» Compiti ed esercizi
(A) Riassumi in forma di elenco il paragrafo del testo sugli alcionari mediterranei che inizia con "Ho osservato molte volte", mantenendone le informazioni principali.
(B) Trascrivi dal testo sugli alcionari mediterranei il passo che comincia con "Ho osservato molte" e termina con "chiusura dei polipi.".

» Estratto del documento
_ _ _ _ _

Diffusa in tutto il Mediterraneo, è poco frequente e reperibile a profondità comprese tra i 15-20 metri e non oltre i 100. L’osservazione in natura è entusiasmante, sia per la forma che per i colori dell’animale. Peccato per la difficoltà di reperimento per il subacqueo, legata sia alla profondità che al mimetismo della specie.
Meno bella è poi la specie Paralcyonium spinulosum, dalla struttura ad alberello e dal colore trasparente tendente al verde oliva o grigio. Poco comune ma abbondantemente diffuso in alcuni ambienti rocciosi mediterranei, divide il substrato disponibile con madrepore, gorgonie e corallo rosso, prediligendo acque fredde e/o profonde.
Parerythropodium coralloides, di color rosso cardinale con polipi bianchi dal colletto trasparente bordato di giallo, è un rappresentante della famiglia che invece non si contenta di gonfiarsi d’acqua per sostenersi e utilizza come scheletro quello di gorgonie morte in parte, colonie danneggiate preferibilmente della specie Eunicella cavolinii e singularis o di Paramuricea clavata. Anche quest’ultima specie ha colori differenti, con bellissime varianti rosa o bianche, ma il colore più frequente è il rosso vinaccio.
Ho osservato molte volte sott’acqua gli alcionari mediterranei e in diversi luoghi. I fondali migliori sono quelli di Calabria meridionale (Stretto di Messina in particolare) e Sicilia (Canale di Sicilia, preferibilmente banchi al largo delle Egadi, e Isole minori della Sicilia in genere). Per osservarli occorre innanzitutto un occhio esperto per l’individuazione; a volte non è facile vedere sul fondo un alcionario per il suo mimetismo, e spesso anche per le sue piccole dimensioni. Una volta individuato l’animale, l’osservazione necessita di luce artificiale e nient’altro; per fotografarlo è solo necessario non toccarlo, pena la chiusura dei polipi.
Parte del testo di questo articolo è ricavato dal volume “Enciclopedia degli Invertebrati marini” – Arbitrio Editore, di cui sono autore insieme a Francesco Costa e sul quale sono mie tutte le fotografie subacquee e parte del testo (ci sono alcune specie che non possono essere osservate in laboratorio e per le quali è possibile lo studio solo direttamente in natura).

_ _ _ _ _

» Estratti di dati

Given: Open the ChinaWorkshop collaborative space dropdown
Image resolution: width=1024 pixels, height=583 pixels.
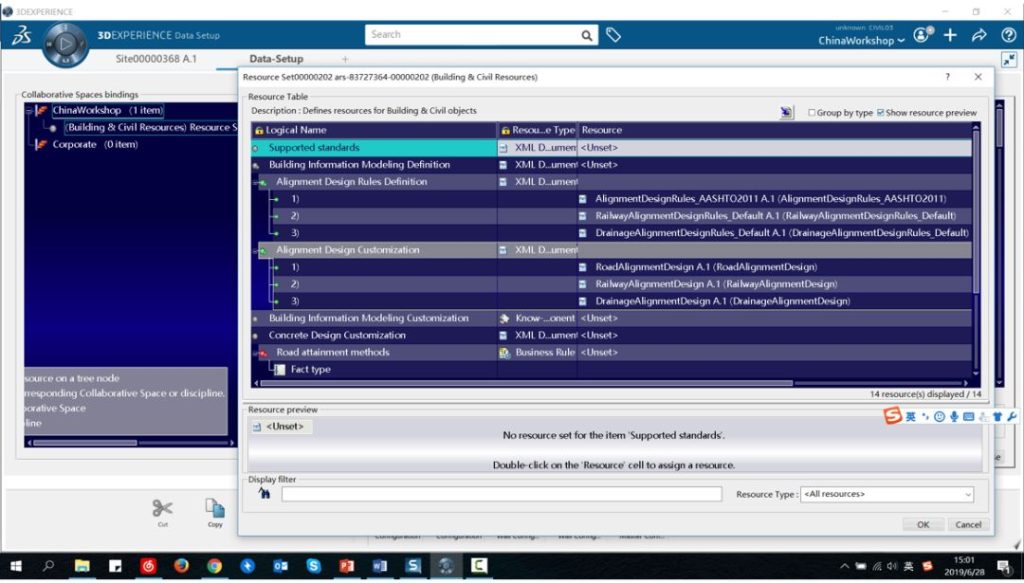Looking at the screenshot, I should [x=861, y=41].
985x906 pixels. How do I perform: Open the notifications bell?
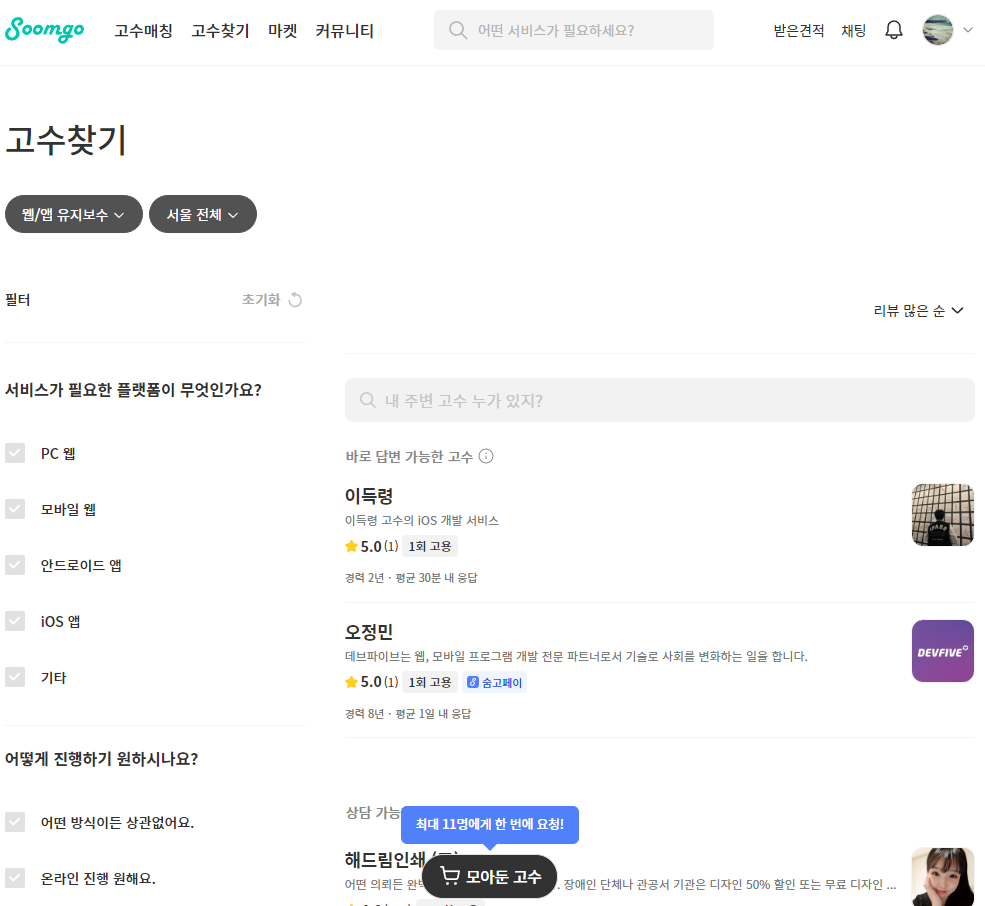[894, 30]
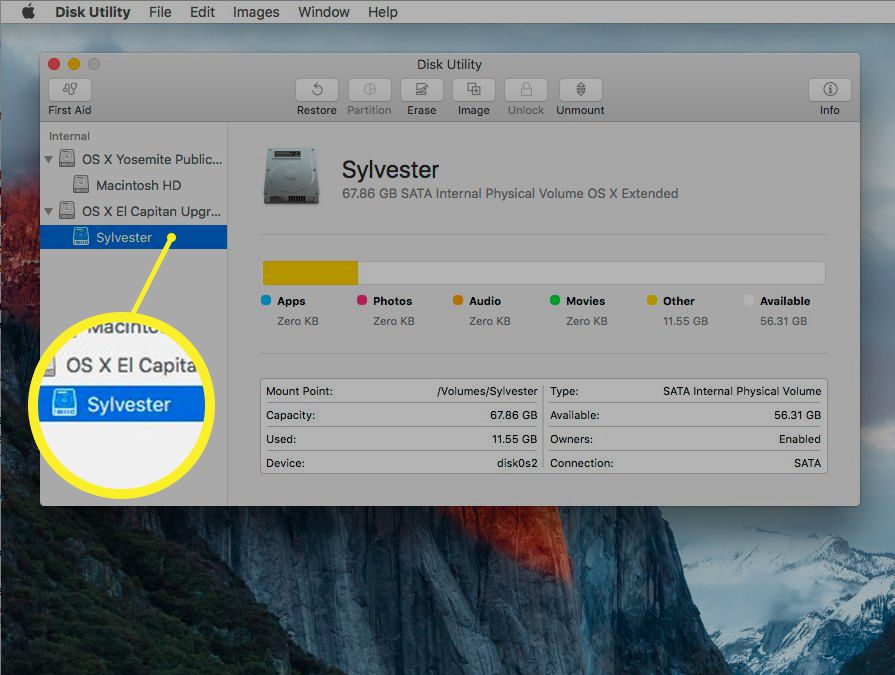Viewport: 895px width, 675px height.
Task: Open the Info toolbar icon
Action: pyautogui.click(x=829, y=90)
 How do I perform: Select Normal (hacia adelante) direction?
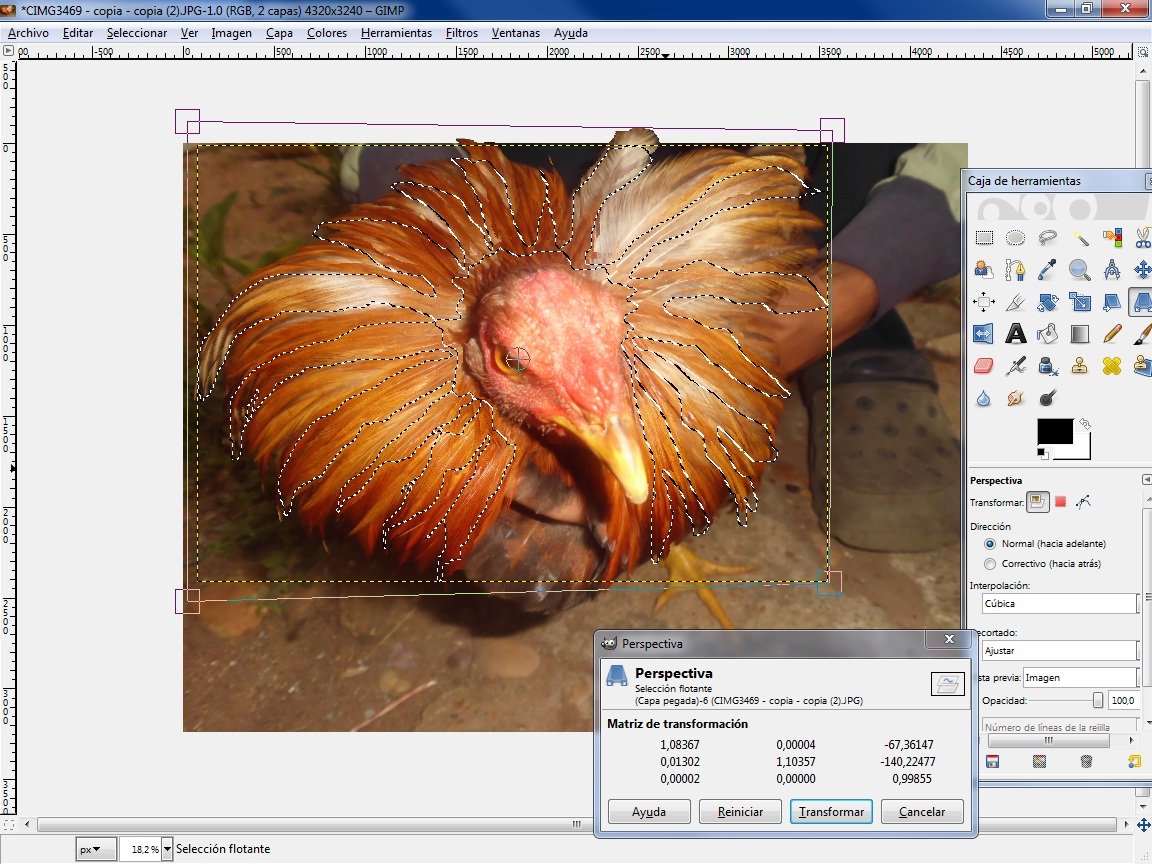click(x=990, y=544)
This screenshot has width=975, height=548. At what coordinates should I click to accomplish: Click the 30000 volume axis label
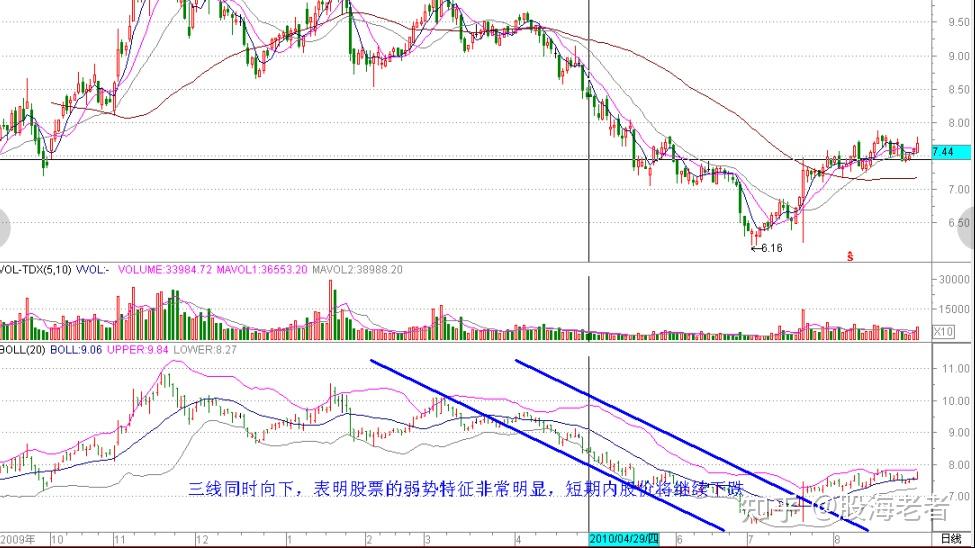954,280
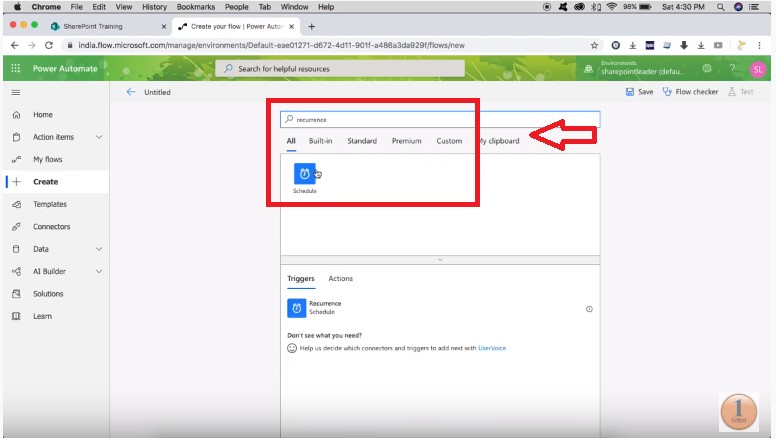Select the Actions tab
776x438 pixels.
tap(340, 278)
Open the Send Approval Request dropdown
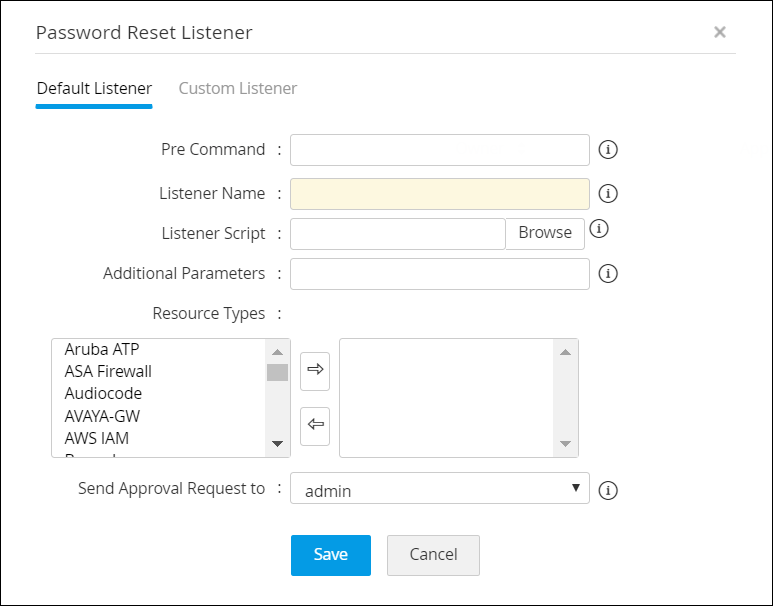Screen dimensions: 773x606 (440, 490)
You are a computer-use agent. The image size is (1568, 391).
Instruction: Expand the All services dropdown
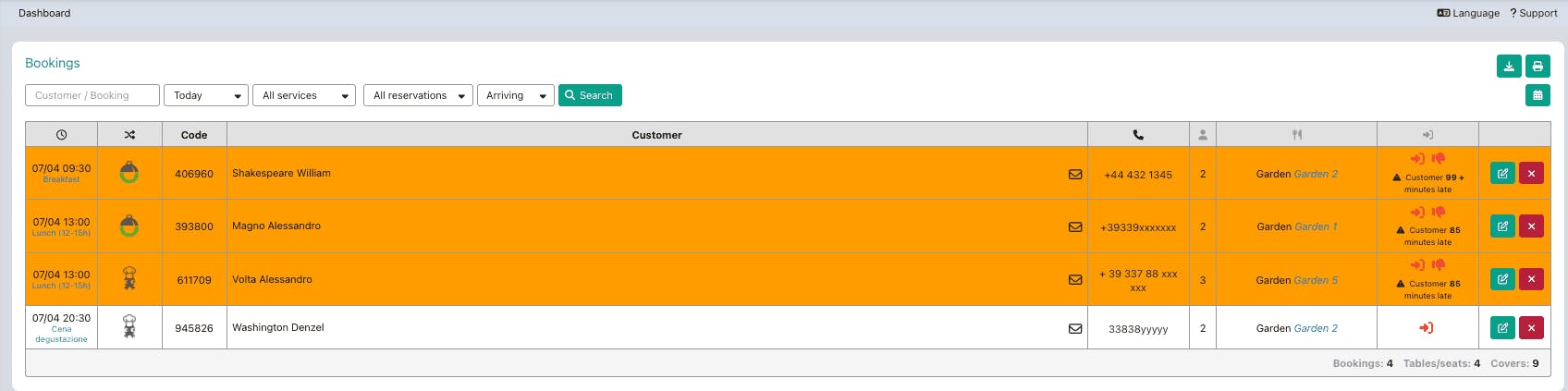click(303, 95)
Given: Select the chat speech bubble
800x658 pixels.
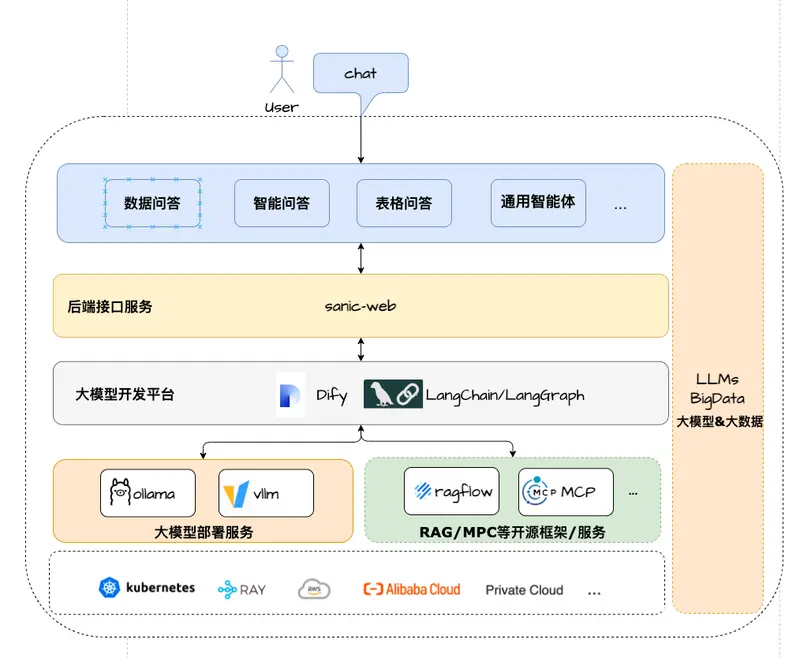Looking at the screenshot, I should click(361, 75).
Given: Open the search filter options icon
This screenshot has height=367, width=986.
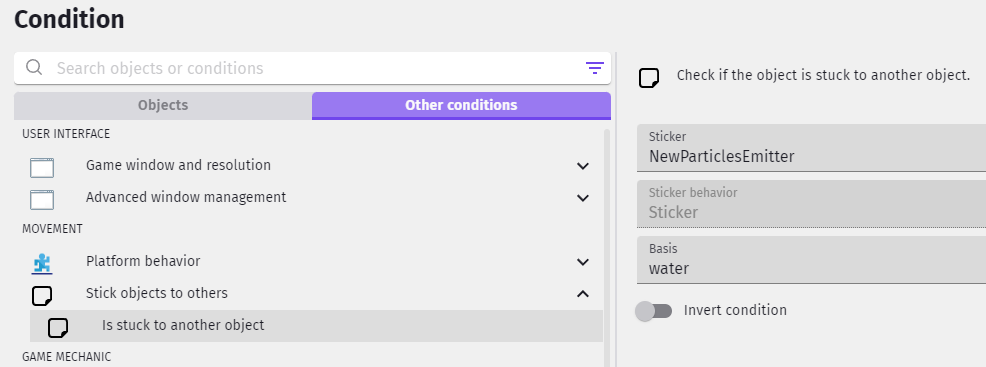Looking at the screenshot, I should (594, 68).
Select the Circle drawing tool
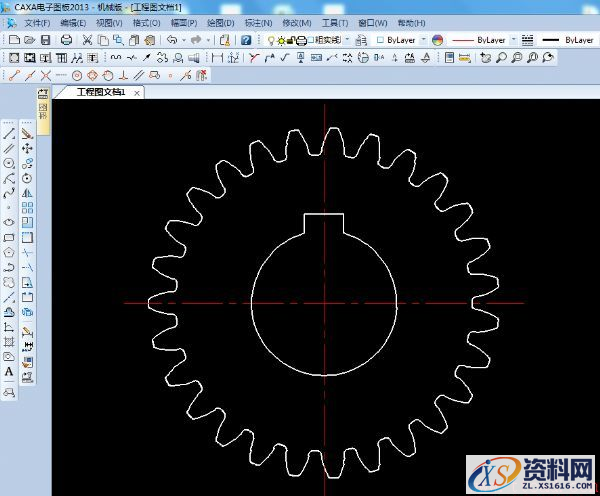 click(9, 163)
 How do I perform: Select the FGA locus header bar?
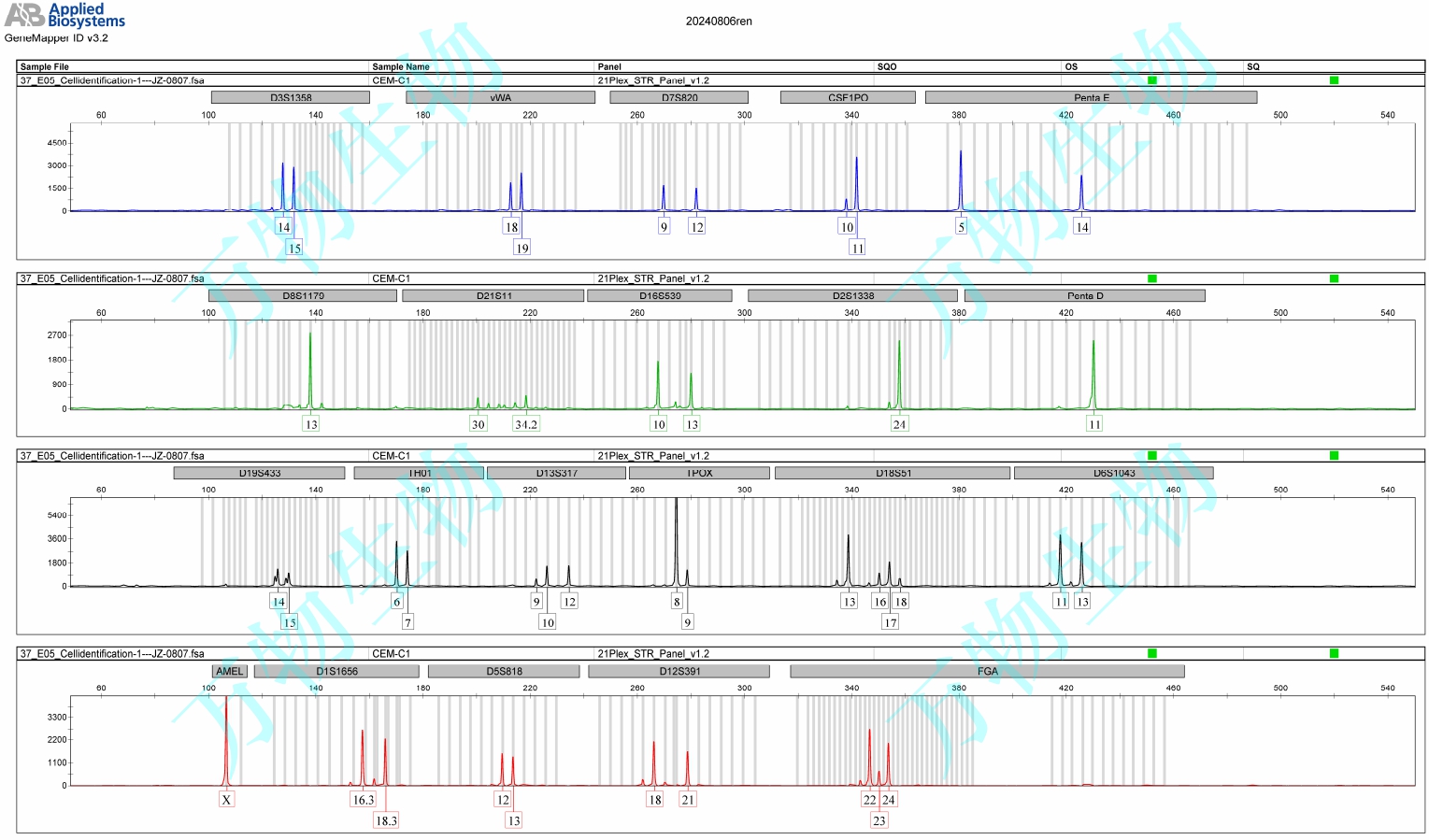(x=987, y=671)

_ _ _ _ _

» Risposte per numero
(A)
- Gli alcionari mediterranei sono stati osservati molte volte sott'acqua, in diversi luoghi.
- I fondali migliori sono in Calabria meridionale, soprattutto nello Stretto di Messina, e in Sicilia: Canale di Sicilia (preferibilmente i banchi al largo delle Egadi) e Isole minori in genere.
- Per individuarli serve un occhio esperto, perché il mimetismo e spesso le piccole dimensioni li rendono difficili da vedere sul fondo.
- Per osservarli basta la luce artificiale.
- Per fotografarli non bisogna toccarli, altrimenti i polipi si chiudono.

(B)
Ho osservato molte volte sott’acqua gli alcionari mediterranei e in diversi luoghi. I fondali migliori sono quelli di Calabria meridionale (Stretto di Messina in particolare) e Sicilia (Canale di Sicilia, preferibilmente banchi al largo delle Egadi, e Isole minori della Sicilia in genere). Per osservarli occorre innanzitutto un occhio esperto per l’individuazione; a volte non è facile vedere sul fondo un alcionario per il suo mimetismo, e spesso anche per le sue piccole dimensioni. Una volta individuato l’animale, l’osservazione necessita di luce artificiale e nient’altro; per fotografarlo è solo necessario non toccarlo, pena la chiusura dei polipi.